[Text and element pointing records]
** Start **

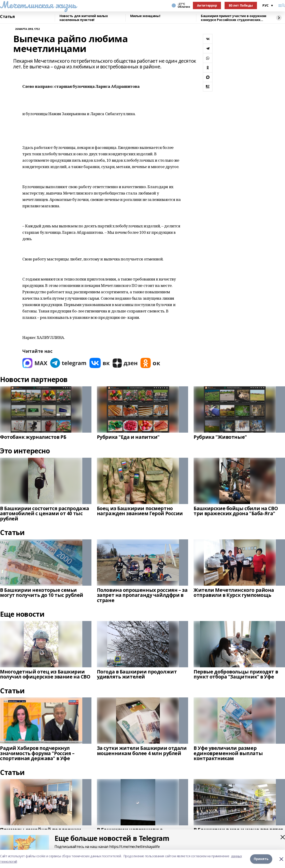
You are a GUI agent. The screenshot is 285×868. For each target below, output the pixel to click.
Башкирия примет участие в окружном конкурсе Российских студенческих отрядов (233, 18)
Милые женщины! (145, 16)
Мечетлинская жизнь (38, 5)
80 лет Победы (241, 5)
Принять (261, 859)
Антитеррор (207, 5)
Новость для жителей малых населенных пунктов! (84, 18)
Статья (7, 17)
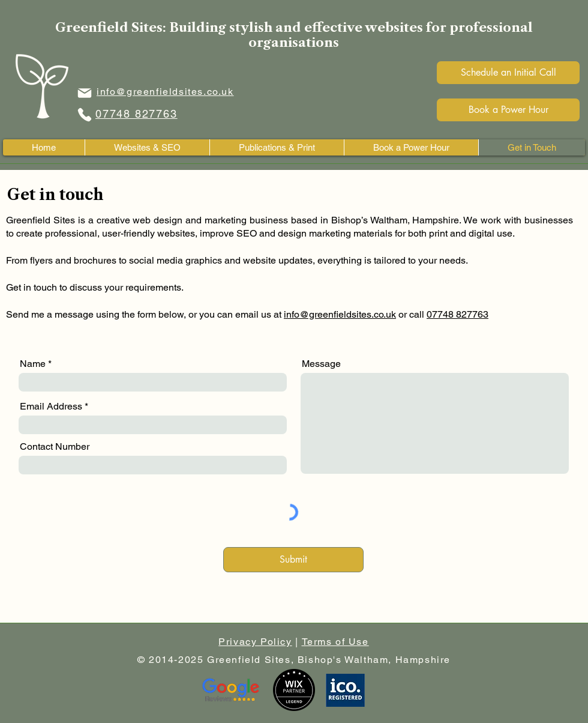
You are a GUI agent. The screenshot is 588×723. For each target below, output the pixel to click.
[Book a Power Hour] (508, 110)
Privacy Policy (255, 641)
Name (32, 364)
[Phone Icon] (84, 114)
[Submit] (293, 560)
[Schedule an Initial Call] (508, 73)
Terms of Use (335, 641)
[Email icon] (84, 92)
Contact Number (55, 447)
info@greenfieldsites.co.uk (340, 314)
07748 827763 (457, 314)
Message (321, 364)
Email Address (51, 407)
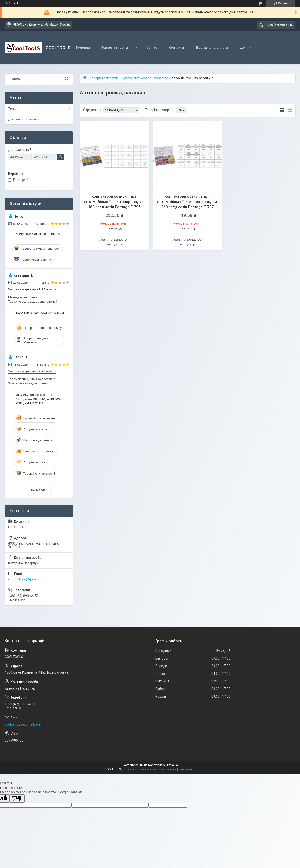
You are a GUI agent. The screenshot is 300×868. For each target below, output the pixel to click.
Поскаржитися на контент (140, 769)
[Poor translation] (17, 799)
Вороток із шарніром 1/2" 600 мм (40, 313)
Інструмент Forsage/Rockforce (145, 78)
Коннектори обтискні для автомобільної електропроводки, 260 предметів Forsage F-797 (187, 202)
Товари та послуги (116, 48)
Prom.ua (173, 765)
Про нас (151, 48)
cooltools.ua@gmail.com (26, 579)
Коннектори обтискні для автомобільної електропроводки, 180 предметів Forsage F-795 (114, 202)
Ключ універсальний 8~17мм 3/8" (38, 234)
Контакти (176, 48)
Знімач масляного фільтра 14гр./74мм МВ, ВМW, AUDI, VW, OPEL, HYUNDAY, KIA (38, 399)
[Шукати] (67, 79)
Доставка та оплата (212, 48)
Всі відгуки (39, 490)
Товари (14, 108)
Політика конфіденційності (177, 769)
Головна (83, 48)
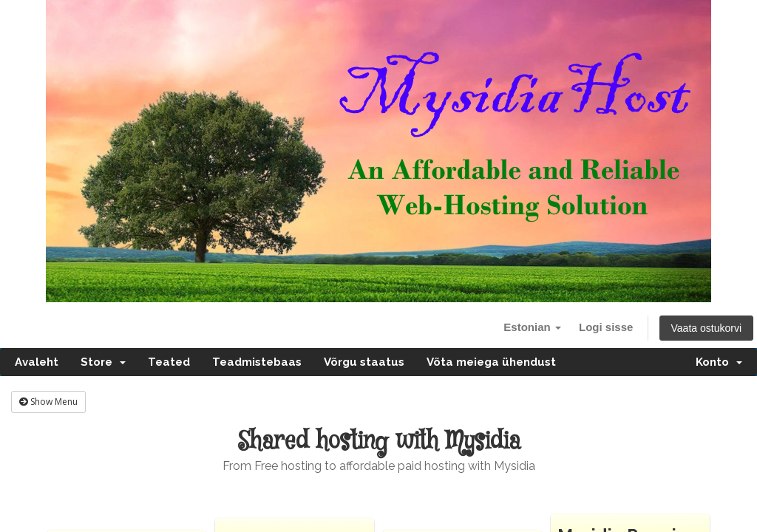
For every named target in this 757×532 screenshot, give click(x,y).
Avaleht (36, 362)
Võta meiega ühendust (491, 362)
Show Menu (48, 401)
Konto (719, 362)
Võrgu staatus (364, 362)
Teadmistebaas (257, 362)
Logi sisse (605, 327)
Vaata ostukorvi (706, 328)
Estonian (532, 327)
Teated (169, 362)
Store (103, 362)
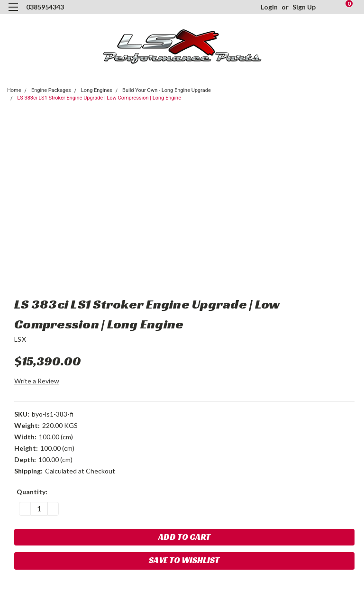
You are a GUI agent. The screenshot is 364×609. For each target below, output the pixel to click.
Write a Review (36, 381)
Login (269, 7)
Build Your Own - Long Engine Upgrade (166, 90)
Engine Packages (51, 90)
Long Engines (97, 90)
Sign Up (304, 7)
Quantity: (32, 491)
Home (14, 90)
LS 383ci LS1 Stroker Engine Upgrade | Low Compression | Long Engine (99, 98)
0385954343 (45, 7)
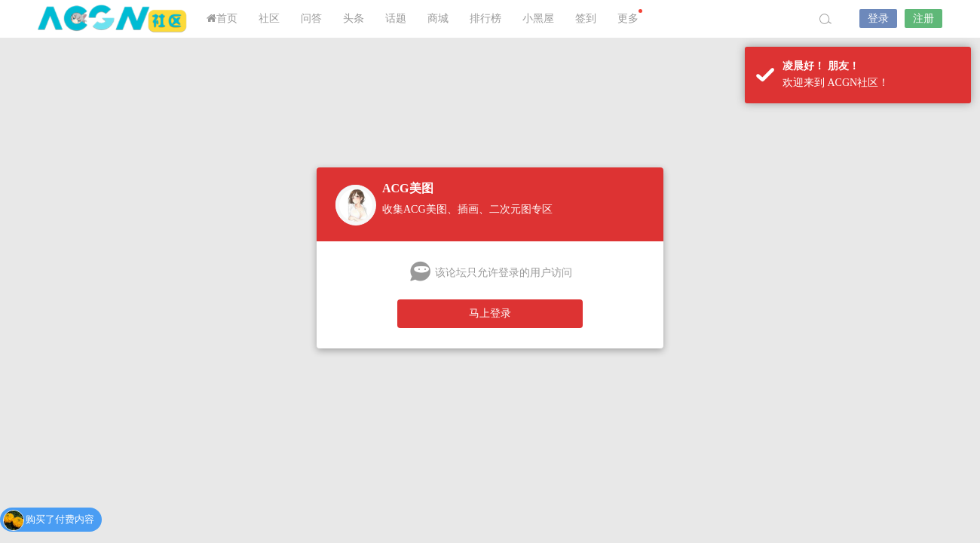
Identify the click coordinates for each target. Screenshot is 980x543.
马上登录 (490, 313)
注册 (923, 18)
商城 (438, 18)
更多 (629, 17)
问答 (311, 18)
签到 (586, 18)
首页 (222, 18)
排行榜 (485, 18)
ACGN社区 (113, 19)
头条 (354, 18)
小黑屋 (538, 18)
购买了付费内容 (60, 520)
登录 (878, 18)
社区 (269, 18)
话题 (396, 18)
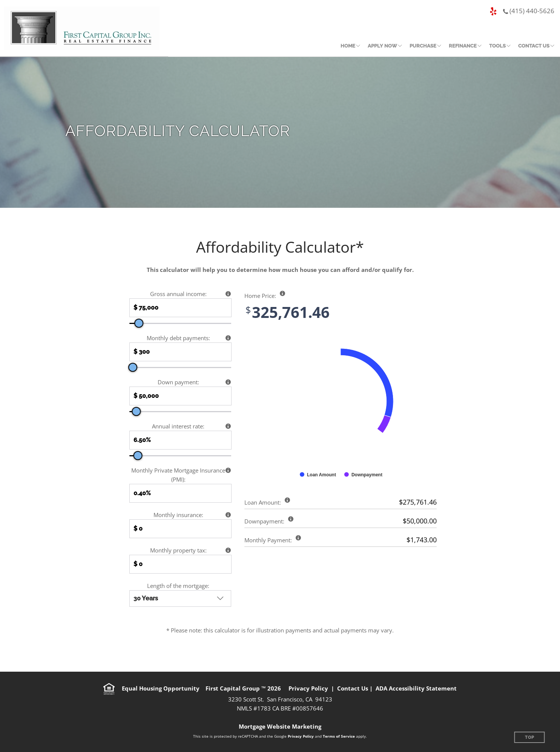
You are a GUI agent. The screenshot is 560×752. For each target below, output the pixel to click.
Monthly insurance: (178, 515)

** End **

# Given task
Rewrite all the records above with every "GUI agent" changed to "interface agent" and nothing else altered. Omit the pictures.

# Task solution
You are a interface agent. The screenshot is 285×868. For each target below, output the pixel to click.
Башкирия примет участие в окружном конкурсе Российских студенческих отрядов (233, 18)
Милые женщины! (145, 16)
Мечетлинская жизнь (38, 5)
80 лет Победы (241, 5)
Принять (261, 859)
Антитеррор (207, 5)
Новость для жителей малых населенных пунктов! (84, 18)
Статья (7, 17)
You are a interface agent. The screenshot is 588×723. For each target below, output the pixel to click.
[Book a Power Hour] (508, 110)
Privacy Policy (255, 641)
Name (32, 364)
[Phone Icon] (84, 114)
[Submit] (293, 560)
[Schedule an Initial Call] (508, 73)
Terms of Use (335, 641)
[Email icon] (84, 92)
Contact Number (55, 447)
info@greenfieldsites.co.uk (340, 314)
07748 827763 (457, 314)
Message (321, 364)
Email Address (51, 407)
You are a interface agent. The screenshot is 300×868. For each target below, output the pixel to click.
Поскаржитися на контент (140, 769)
[Poor translation] (17, 799)
Вороток із шарніром 1/2" 600 мм (40, 313)
Інструмент Forsage/Rockforce (145, 78)
Коннектори обтискні для автомобільної електропроводки, 260 предметів Forsage F-797 (187, 202)
Товари та послуги (116, 48)
Prom.ua (173, 765)
Про нас (151, 48)
cooltools.ua@gmail.com (26, 579)
Коннектори обтискні для автомобільної електропроводки, 180 предметів Forsage F-795 (114, 202)
Ключ універсальний 8~17мм 3/8" (38, 234)
Контакти (176, 48)
Знімач масляного фільтра 14гр./74мм МВ, ВМW, AUDI, VW, OPEL, HYUNDAY, KIA (38, 399)
[Шукати] (67, 79)
Доставка та оплата (212, 48)
Всі відгуки (39, 490)
Товари (14, 108)
Політика конфіденційності (177, 769)
Головна (83, 48)
For every named target in this 757×532 screenshot, give click(x,y).
Avaleht (36, 362)
Võta meiega ühendust (491, 362)
Show Menu (48, 401)
Konto (719, 362)
Võrgu staatus (364, 362)
Teadmistebaas (257, 362)
Logi sisse (605, 327)
Vaata ostukorvi (706, 328)
Estonian (532, 327)
Teated (169, 362)
Store (103, 362)
You are a interface agent. The screenshot is 364×609. For each target below, output the pixel to click.
Write a Review (36, 381)
Login (269, 7)
Build Your Own - Long Engine Upgrade (166, 90)
Engine Packages (51, 90)
Long Engines (97, 90)
Sign Up (304, 7)
Quantity: (32, 491)
Home (14, 90)
LS 383ci LS1 Stroker Engine Upgrade | Low Compression | Long Engine (99, 98)
0385954343 (45, 7)
Identify the click coordinates for each target. Screenshot is 980x543.
马上登录 (490, 313)
注册 (923, 18)
商城 (438, 18)
更多 (629, 17)
问答 (311, 18)
签到 (586, 18)
首页 (222, 18)
排行榜 (485, 18)
ACGN社区 (113, 19)
头条 (354, 18)
小黑屋 (538, 18)
购买了付费内容 (60, 520)
登录 (878, 18)
社区 (269, 18)
话题 (396, 18)
You are a interface agent. The screenshot is 560×752. For each target below, output the pixel to click.
Monthly insurance: (178, 515)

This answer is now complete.